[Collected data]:
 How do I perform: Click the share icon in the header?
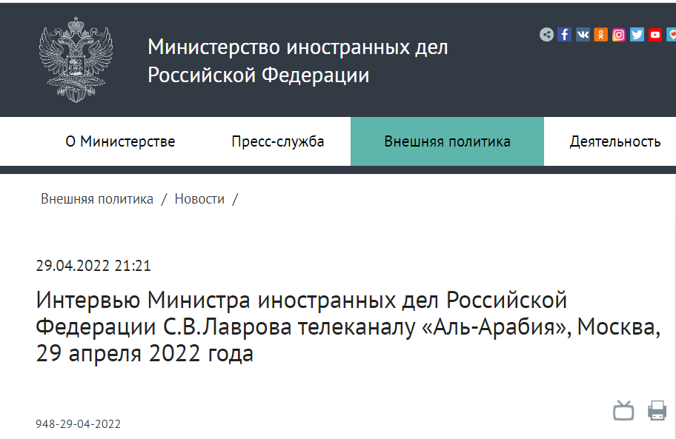546,35
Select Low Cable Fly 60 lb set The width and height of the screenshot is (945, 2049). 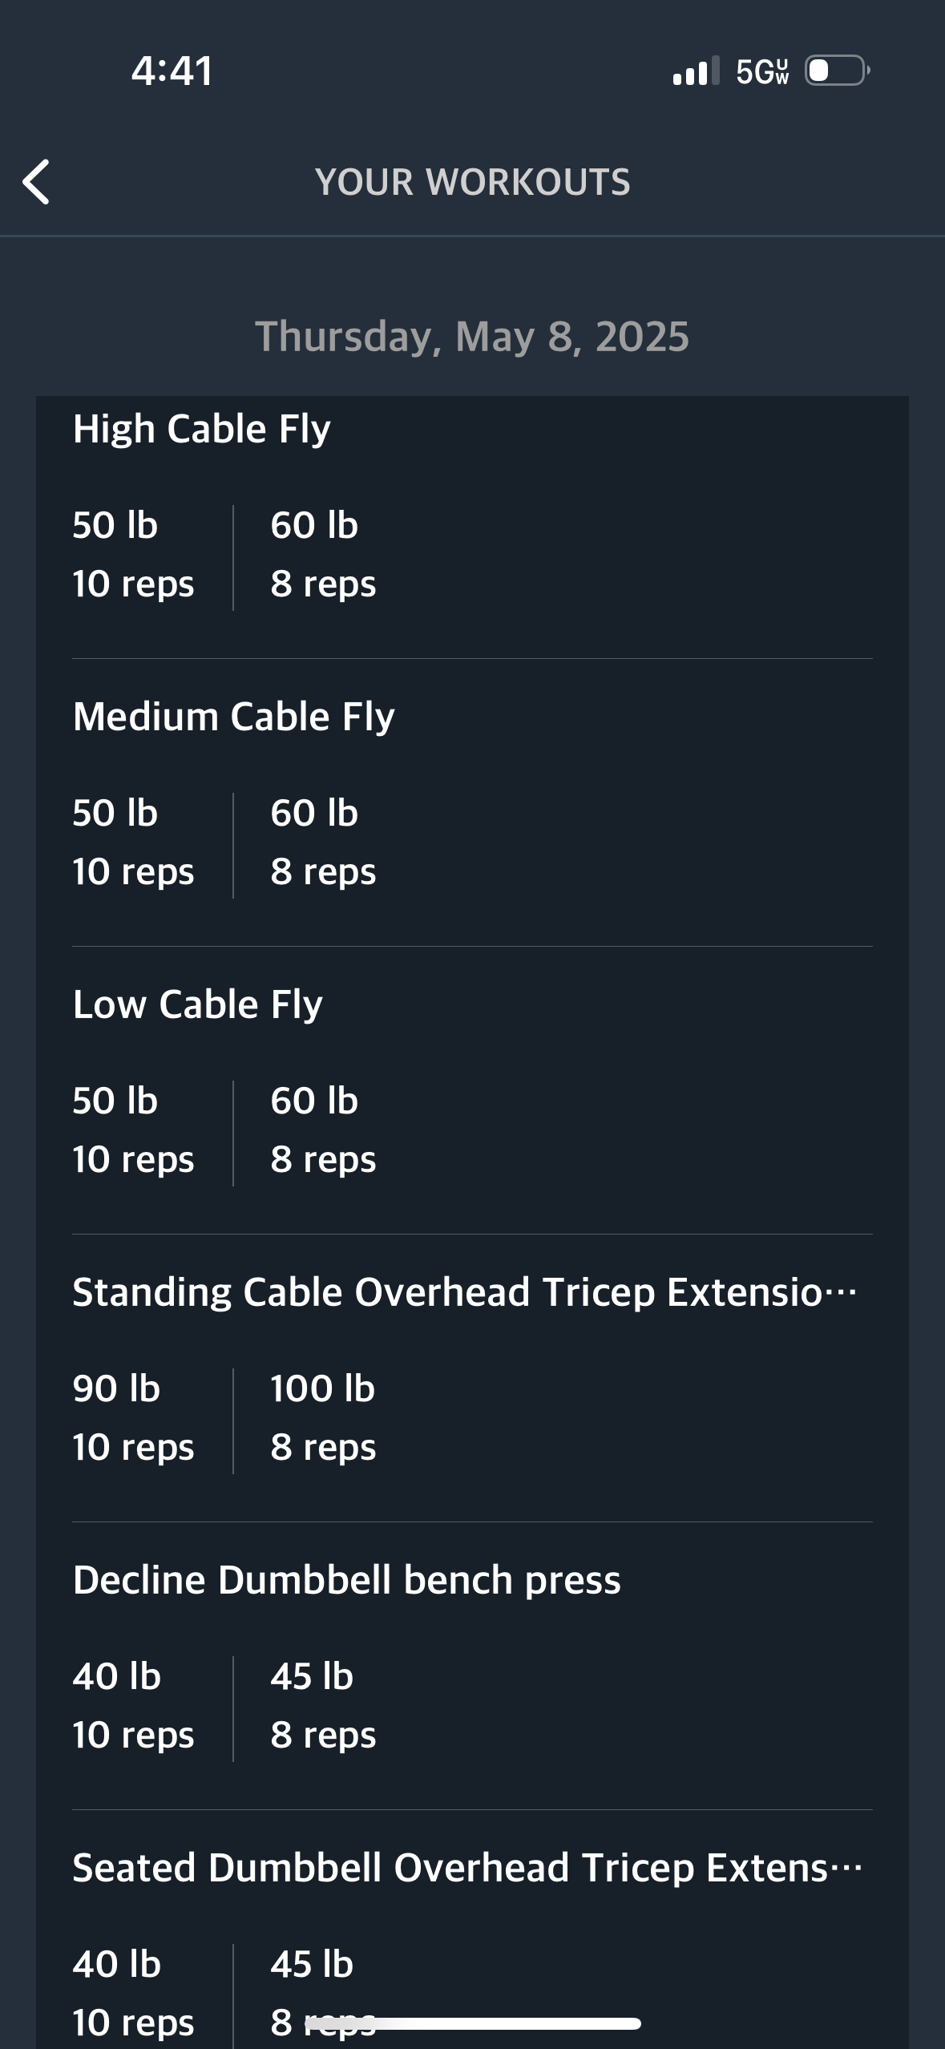[323, 1130]
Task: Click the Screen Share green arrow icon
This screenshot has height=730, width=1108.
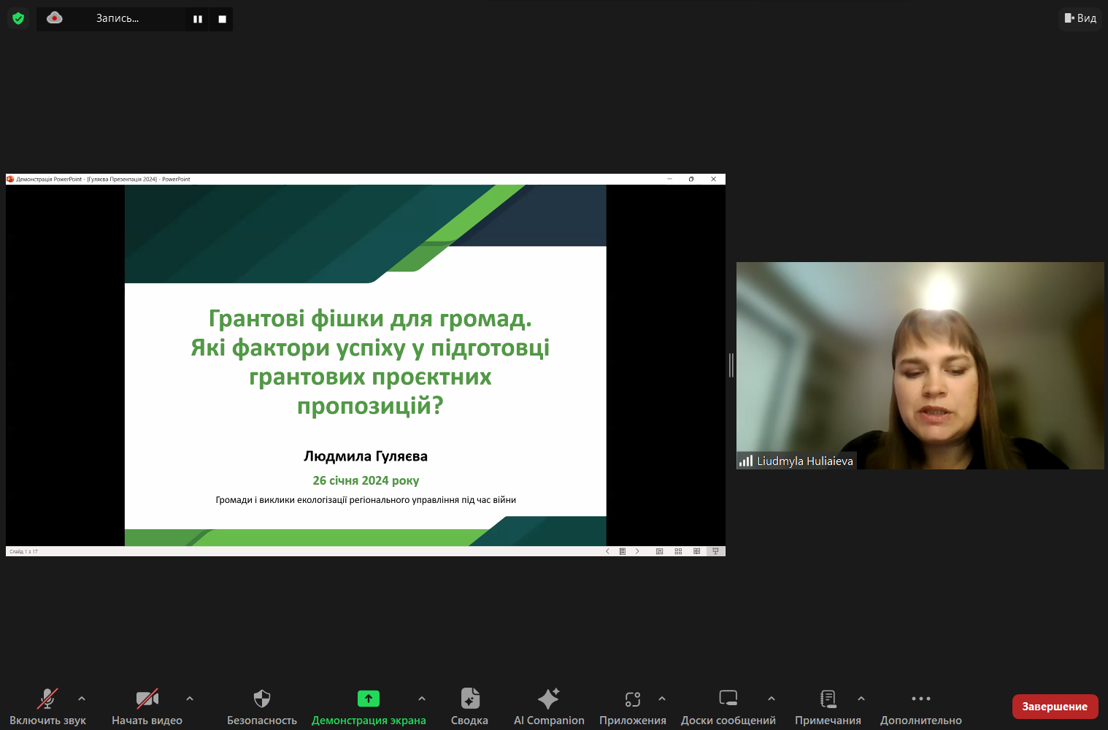Action: click(x=368, y=699)
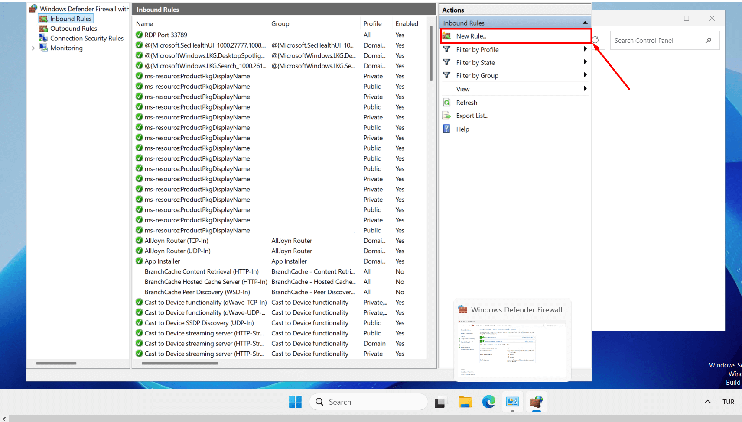Click the Refresh icon in Actions pane
This screenshot has height=422, width=742.
click(x=447, y=103)
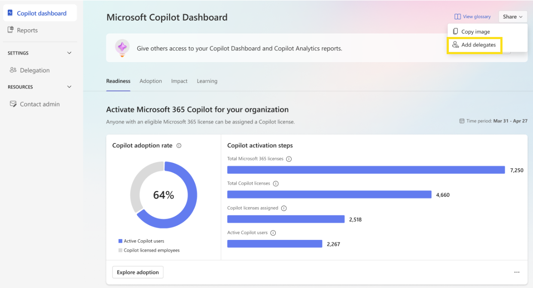Image resolution: width=533 pixels, height=288 pixels.
Task: Open the View glossary link
Action: click(x=472, y=16)
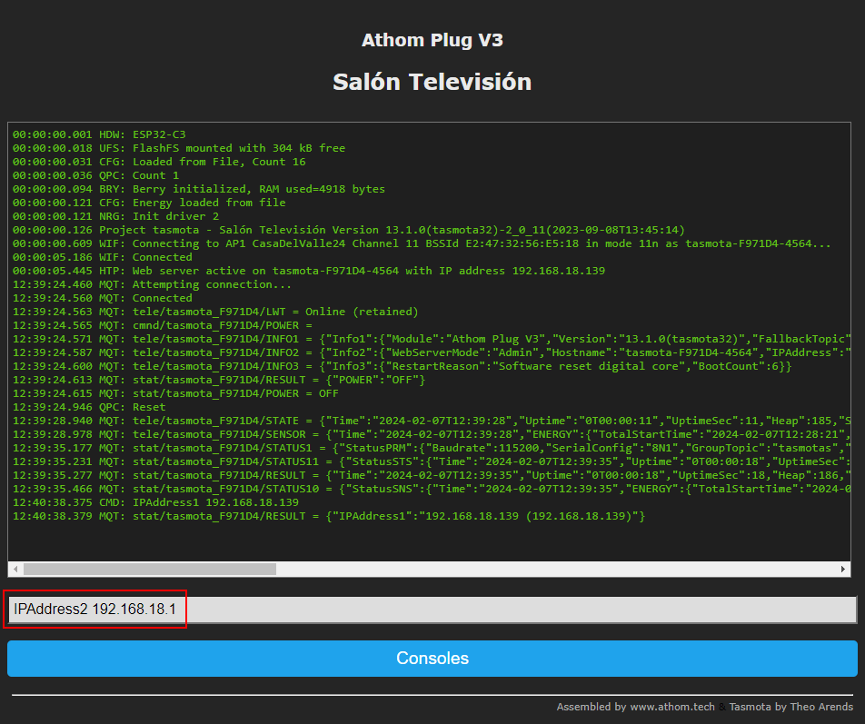Viewport: 865px width, 724px height.
Task: Click the Berry initialized log line
Action: point(199,189)
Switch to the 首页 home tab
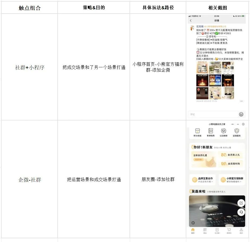The height and width of the screenshot is (242, 250). tap(193, 230)
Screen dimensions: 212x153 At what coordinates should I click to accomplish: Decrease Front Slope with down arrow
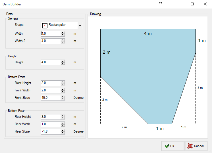tap(63, 99)
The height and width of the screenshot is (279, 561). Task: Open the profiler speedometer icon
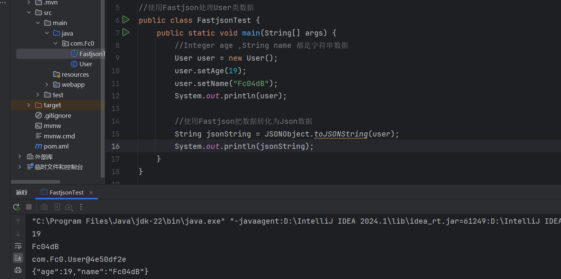(x=69, y=207)
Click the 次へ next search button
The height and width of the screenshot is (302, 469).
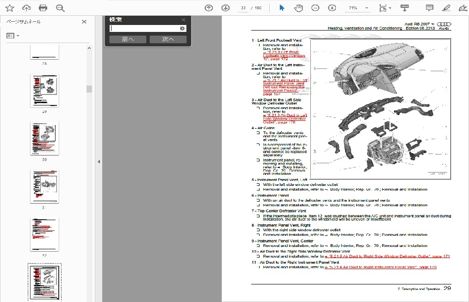(x=168, y=39)
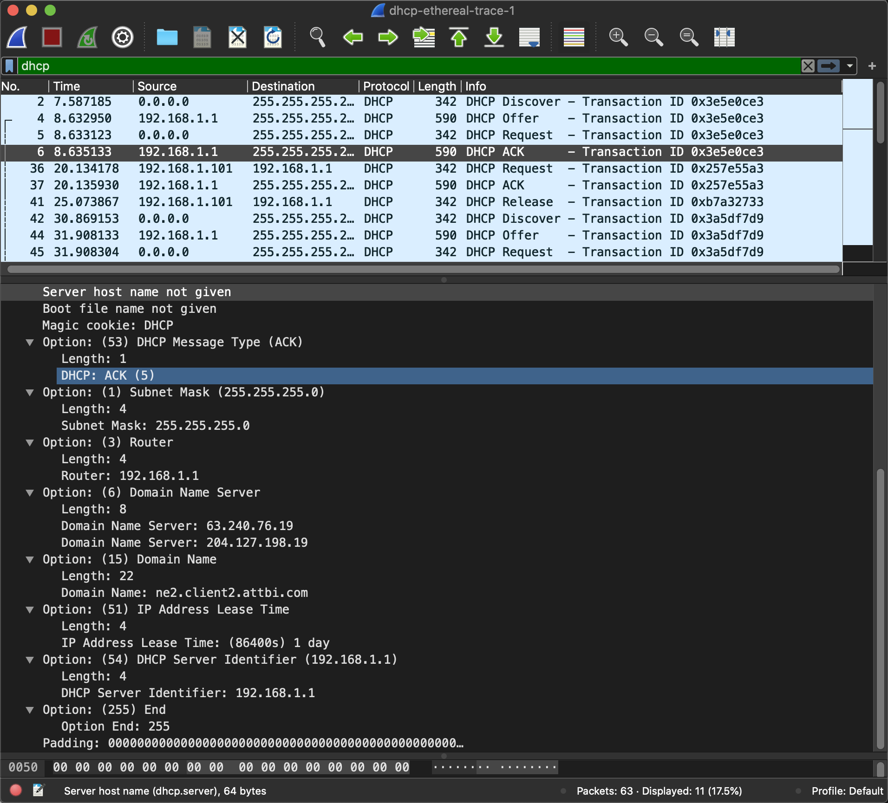Collapse Option (53) DHCP Message Type
The image size is (888, 803).
point(30,343)
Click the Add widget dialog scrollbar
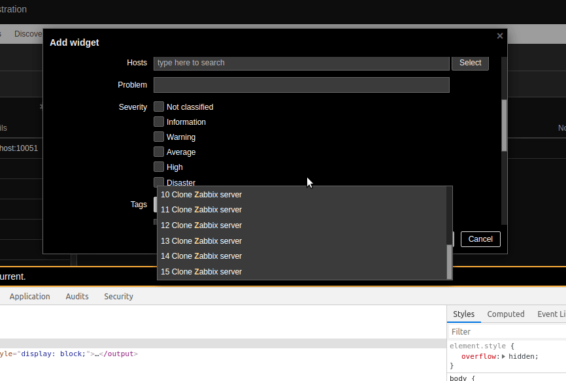This screenshot has height=381, width=566. click(x=504, y=125)
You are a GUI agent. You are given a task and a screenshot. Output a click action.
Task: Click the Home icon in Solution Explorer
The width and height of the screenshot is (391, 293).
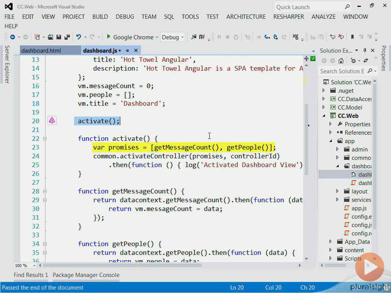click(341, 61)
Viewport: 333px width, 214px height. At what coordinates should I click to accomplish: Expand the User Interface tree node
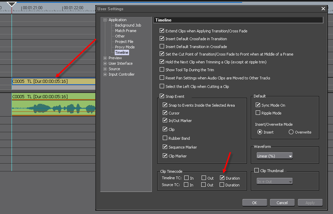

[ABOUT THIS EXERCISE]:
Reproduce, word for word, the lines from the one containing "The height and width of the screenshot is (279, 561)." through the final line above. Leave every picture out.

[TASK SOLUTION]:
The height and width of the screenshot is (279, 561). Task: Open the profiler speedometer icon
(x=69, y=207)
Click the 次へ next search button
The height and width of the screenshot is (302, 469).
(x=168, y=39)
Collapse Option (53) DHCP Message Type
The image size is (888, 803).
point(30,343)
Click the Add widget dialog scrollbar
This screenshot has height=381, width=566. click(x=504, y=125)
You are a GUI agent. You are given a task and a screenshot. Output a click action.
Task: Click the Home icon in Solution Explorer
The width and height of the screenshot is (391, 293).
click(341, 61)
Viewport: 333px width, 214px height. At what coordinates should I click to accomplish: Expand the User Interface tree node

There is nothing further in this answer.